What is now known as Chaucer's tomb at Westminster Abbey was set up by Nicholas Brigham in 1556. The tomb has several inscriptions. These have been variously transcribed by antiquarians and Chaucerians for over 400 years; versions appear in William Camden's Reges (1600), in John Foxe's Actes and Monuments (1570), in the editions of Chaucer by Thomas Speght in 1598 and 1602, and in numerous later sources. The history of these transcriptions provides a record of how information is transmitted and often manufactured in scholarly traditions. Most of the presumed eye-witnesses repeat reports by earlier unreliable witnesses, and various “restorations” impose modern misreadings onto what must have been a barely legible original.[1]

We have recently found two sixteenth-century transcriptions of this epitaph in books at the Huntington Library and the Harry Ransom Humanities Research Center at the University of Texas. One appears to be a direct and accurate transcription of the epitaph on the tomb; as such, it rather unnervingly undermines many of the basic premises and arguments developed in the studies cited in note 1 above—studies arguing that original readings are finally unrecoverable and that efforts to seek them are intellectually flawed. The other is directly related to the error-plagued versions that appear in the printed Chaucer editions beginning with the Speght edition in 1598; yet clearly this second transcription predates these versions. Together these provide evidence of the diverse channels through which literary evidence circulated in the late sixteenth century.

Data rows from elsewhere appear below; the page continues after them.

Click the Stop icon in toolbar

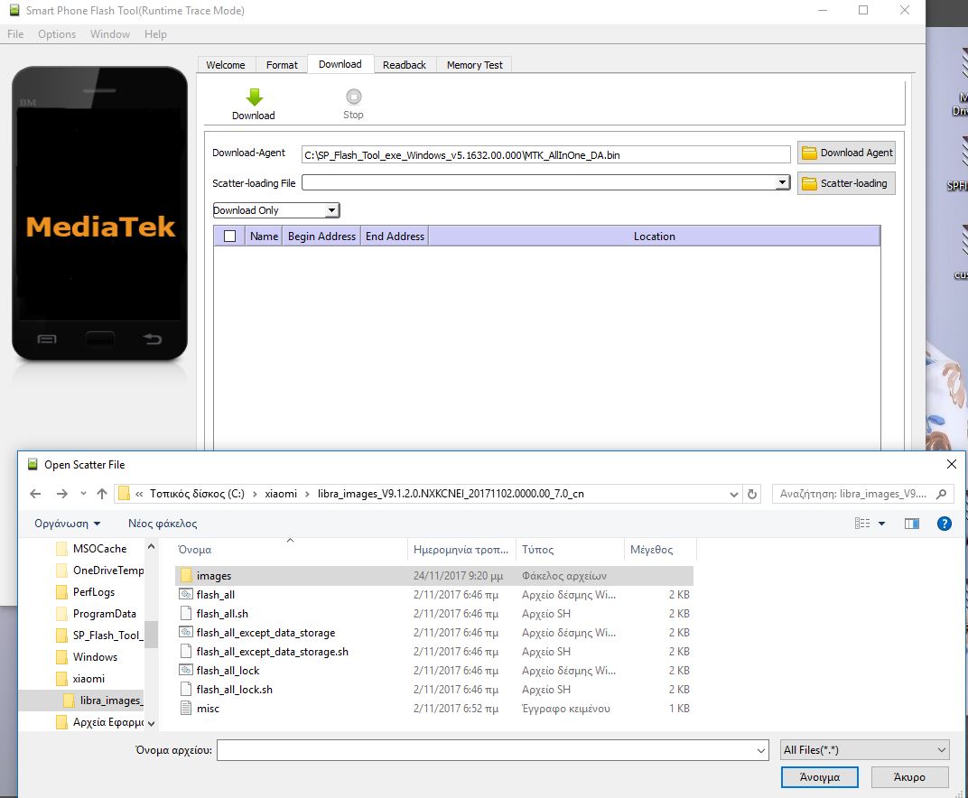[x=353, y=97]
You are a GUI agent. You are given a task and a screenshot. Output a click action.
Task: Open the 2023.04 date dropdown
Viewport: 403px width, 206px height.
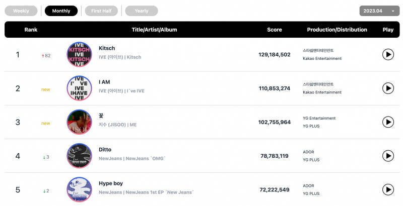click(379, 11)
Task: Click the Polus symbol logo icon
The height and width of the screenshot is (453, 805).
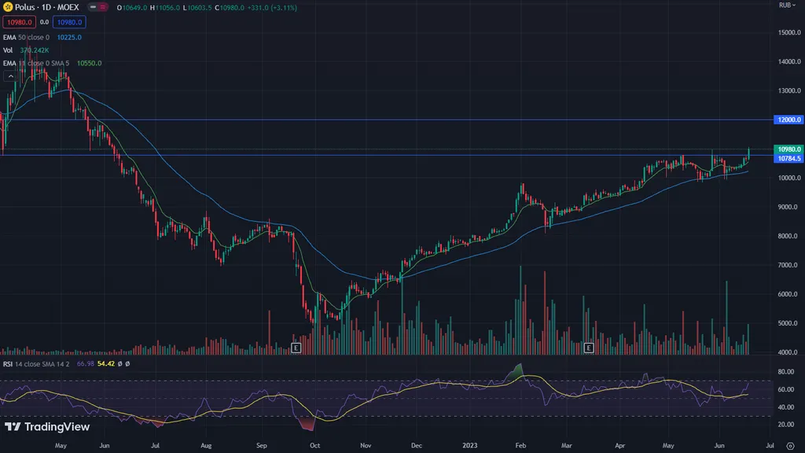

The first appears on the title page of the Huntington Library copy of Chaucer's Works (Kele, 1550?; STC 5072; RB #99584; see fig. 1). The transcription of the epitaph is in a nearly contemporary secretary hand, along with a version (in a second hand) of lines that Thomas Speght and others describe as “written about the ledge” of this tomb. These lines “about the ledge” were first printed by Camden in 1600; two years later, in the Preface to the 1602 Chaucer edition, Speght claims they are “clean worne out.”[2]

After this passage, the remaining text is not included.